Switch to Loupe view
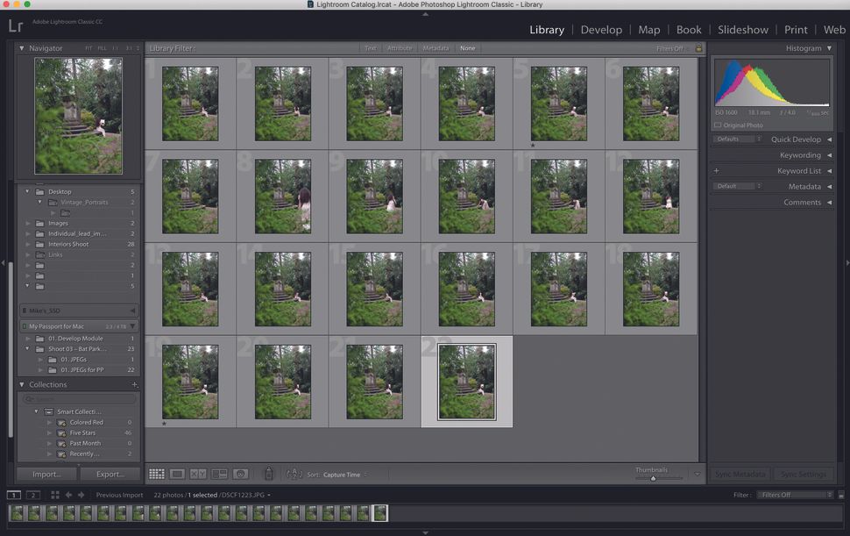point(176,474)
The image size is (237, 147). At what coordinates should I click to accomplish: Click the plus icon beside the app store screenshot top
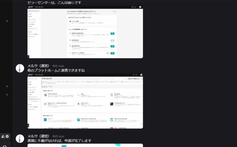coord(7,86)
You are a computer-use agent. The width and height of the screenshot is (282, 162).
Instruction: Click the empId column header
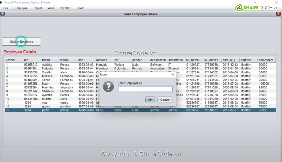tap(13, 60)
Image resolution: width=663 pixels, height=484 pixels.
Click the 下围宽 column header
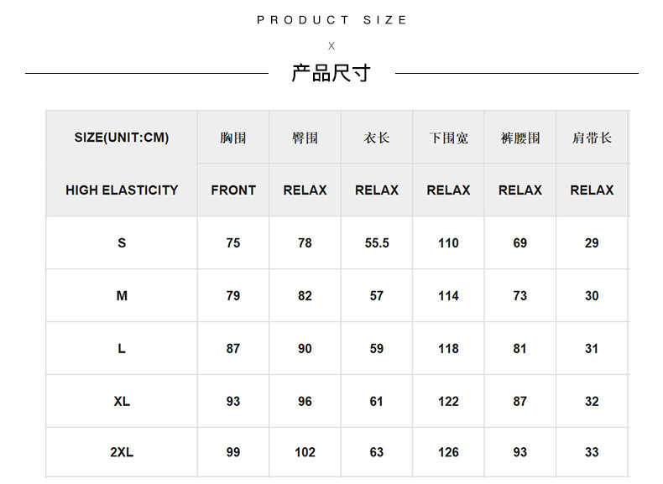click(448, 138)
- - - - - - -
◆ Problem statement: Please count the lines in the material above that hold the word "height", and give only the total.

◆ Written response: 2